Aim of the exercise:
Which lines run from the line with "Click the T H I C C物品箱 item thumbnail" through the line with "Given: Sort files by Modified column" in the entries below? Print them exactly, both ends included, and nothing more.

Raw data:
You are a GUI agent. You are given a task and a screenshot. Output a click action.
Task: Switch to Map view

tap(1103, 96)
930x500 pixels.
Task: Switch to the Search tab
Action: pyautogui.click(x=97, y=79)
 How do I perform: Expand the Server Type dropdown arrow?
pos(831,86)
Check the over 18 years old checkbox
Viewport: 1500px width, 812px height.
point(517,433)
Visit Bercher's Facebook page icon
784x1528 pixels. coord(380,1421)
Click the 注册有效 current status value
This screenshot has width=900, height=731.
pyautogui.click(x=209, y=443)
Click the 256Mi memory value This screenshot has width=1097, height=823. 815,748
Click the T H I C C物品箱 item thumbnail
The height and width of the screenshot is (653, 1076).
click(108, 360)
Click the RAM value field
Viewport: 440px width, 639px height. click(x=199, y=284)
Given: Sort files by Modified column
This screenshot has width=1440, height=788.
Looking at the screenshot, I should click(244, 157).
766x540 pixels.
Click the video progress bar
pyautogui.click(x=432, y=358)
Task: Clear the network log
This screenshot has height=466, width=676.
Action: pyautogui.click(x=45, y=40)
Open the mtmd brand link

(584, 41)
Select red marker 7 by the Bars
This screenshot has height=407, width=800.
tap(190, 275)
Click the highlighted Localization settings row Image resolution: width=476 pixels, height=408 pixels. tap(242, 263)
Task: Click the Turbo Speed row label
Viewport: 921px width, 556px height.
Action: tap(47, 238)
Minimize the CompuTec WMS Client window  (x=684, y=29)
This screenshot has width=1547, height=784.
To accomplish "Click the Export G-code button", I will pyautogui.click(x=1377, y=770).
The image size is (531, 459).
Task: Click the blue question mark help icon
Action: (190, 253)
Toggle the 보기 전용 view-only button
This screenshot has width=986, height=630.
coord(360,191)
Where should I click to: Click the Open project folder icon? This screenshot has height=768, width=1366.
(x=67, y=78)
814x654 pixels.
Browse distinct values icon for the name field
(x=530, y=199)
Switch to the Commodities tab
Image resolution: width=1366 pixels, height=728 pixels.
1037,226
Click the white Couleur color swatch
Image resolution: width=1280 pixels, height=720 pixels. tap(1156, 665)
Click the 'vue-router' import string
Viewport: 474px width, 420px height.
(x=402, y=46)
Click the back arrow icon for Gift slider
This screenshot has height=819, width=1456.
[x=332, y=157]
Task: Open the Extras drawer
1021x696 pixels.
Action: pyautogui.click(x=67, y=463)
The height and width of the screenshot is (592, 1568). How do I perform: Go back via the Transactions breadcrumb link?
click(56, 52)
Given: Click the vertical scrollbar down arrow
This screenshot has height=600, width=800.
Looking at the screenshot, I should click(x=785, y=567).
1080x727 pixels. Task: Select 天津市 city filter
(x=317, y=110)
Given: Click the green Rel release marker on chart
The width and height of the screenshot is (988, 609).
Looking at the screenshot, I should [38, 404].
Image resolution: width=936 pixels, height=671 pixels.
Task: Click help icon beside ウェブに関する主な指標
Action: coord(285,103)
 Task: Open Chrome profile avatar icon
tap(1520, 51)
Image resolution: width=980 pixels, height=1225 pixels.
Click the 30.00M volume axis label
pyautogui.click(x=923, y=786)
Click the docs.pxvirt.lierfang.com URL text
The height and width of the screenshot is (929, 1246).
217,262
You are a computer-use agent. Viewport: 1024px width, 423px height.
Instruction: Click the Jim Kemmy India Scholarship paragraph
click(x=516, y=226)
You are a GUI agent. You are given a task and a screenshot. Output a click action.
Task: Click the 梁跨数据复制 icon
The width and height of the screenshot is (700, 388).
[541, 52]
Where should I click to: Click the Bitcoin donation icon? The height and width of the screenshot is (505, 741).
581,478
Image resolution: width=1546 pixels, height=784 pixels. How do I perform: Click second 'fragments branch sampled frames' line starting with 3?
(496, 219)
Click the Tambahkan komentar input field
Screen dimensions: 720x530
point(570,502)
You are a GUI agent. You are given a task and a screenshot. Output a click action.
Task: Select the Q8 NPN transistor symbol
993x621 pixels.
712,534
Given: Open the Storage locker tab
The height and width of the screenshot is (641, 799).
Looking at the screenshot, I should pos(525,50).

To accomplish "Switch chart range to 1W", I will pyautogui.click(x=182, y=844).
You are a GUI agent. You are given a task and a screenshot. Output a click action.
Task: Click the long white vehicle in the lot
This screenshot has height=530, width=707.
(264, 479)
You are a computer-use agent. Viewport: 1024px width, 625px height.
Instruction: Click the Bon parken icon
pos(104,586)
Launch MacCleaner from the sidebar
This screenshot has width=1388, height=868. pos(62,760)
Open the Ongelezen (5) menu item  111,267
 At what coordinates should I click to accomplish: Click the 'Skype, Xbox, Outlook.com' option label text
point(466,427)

Response:
Click the T H I C C物品箱 item thumbnail
The height and width of the screenshot is (653, 1076).
click(108, 360)
Click the RAM value field
Viewport: 440px width, 639px height. click(x=199, y=284)
Given: Sort files by Modified column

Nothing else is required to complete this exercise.